◆ Exercise objective:
Show every line below where "time" appears.

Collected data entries

──────────

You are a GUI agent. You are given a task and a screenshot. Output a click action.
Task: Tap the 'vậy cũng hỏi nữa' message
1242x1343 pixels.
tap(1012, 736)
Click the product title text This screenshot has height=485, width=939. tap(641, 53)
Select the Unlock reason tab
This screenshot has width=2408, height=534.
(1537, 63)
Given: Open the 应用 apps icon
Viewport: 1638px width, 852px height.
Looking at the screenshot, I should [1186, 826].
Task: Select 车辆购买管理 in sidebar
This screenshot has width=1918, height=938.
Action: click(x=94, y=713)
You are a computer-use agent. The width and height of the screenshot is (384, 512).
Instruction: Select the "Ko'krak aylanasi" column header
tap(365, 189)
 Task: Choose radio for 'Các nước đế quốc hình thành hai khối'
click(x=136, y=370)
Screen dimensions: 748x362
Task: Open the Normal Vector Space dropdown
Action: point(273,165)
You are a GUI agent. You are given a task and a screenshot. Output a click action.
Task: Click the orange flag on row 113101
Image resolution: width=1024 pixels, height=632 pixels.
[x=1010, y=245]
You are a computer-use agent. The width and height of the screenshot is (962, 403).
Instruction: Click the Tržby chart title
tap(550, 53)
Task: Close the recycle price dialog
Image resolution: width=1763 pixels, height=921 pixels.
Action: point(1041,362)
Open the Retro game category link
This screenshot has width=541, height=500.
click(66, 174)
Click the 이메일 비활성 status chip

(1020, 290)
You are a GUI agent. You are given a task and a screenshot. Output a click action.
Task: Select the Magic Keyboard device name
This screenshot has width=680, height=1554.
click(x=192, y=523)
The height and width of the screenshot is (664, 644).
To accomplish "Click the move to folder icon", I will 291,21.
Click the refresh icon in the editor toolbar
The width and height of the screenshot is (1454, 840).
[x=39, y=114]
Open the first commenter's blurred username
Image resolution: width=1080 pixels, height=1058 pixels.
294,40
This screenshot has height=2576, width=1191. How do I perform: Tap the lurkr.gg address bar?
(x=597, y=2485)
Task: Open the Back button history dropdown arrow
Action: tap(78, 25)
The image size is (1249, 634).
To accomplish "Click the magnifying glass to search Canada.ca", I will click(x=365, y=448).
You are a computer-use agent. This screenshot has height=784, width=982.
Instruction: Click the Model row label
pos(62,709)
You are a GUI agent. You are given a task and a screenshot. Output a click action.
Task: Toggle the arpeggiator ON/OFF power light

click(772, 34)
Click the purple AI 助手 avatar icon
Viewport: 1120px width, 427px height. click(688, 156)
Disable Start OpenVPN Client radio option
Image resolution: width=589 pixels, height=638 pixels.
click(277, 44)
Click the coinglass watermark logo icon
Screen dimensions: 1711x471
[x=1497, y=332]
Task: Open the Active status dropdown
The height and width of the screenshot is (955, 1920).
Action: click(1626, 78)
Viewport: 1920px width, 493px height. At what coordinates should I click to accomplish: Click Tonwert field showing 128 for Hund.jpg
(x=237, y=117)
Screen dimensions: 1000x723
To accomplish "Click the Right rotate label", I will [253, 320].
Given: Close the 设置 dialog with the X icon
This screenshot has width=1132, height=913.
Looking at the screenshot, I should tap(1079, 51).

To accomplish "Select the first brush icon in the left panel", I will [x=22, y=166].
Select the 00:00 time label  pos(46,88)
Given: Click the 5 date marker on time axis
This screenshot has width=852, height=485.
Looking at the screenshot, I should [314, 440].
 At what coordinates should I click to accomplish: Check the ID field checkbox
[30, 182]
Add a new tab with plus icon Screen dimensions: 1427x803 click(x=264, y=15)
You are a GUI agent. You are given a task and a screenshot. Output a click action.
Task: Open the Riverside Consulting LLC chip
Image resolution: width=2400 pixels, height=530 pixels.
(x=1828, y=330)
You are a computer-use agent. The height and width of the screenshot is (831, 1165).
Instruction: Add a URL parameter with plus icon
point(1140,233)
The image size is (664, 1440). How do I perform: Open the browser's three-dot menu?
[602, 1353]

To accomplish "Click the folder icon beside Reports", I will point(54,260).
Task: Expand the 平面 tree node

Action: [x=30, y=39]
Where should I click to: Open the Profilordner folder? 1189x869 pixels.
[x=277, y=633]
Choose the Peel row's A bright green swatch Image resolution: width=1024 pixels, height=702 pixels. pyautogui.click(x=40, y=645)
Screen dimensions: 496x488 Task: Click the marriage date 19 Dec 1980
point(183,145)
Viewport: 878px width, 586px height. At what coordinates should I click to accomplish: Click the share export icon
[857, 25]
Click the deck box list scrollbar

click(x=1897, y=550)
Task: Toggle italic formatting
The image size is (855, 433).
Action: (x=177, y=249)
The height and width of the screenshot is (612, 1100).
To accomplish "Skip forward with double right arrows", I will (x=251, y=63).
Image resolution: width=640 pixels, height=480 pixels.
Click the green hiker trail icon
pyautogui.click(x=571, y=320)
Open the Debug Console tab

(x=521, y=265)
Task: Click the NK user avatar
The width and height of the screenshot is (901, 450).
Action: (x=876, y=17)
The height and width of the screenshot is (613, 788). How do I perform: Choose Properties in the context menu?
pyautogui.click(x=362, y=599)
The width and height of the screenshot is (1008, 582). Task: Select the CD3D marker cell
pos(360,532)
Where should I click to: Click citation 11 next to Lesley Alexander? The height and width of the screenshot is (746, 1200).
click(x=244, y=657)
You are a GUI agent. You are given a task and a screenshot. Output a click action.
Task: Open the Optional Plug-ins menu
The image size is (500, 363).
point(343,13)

──────────

◆ Task solution:
Select the 00:00 time label  pos(46,88)
Given: Click the 5 date marker on time axis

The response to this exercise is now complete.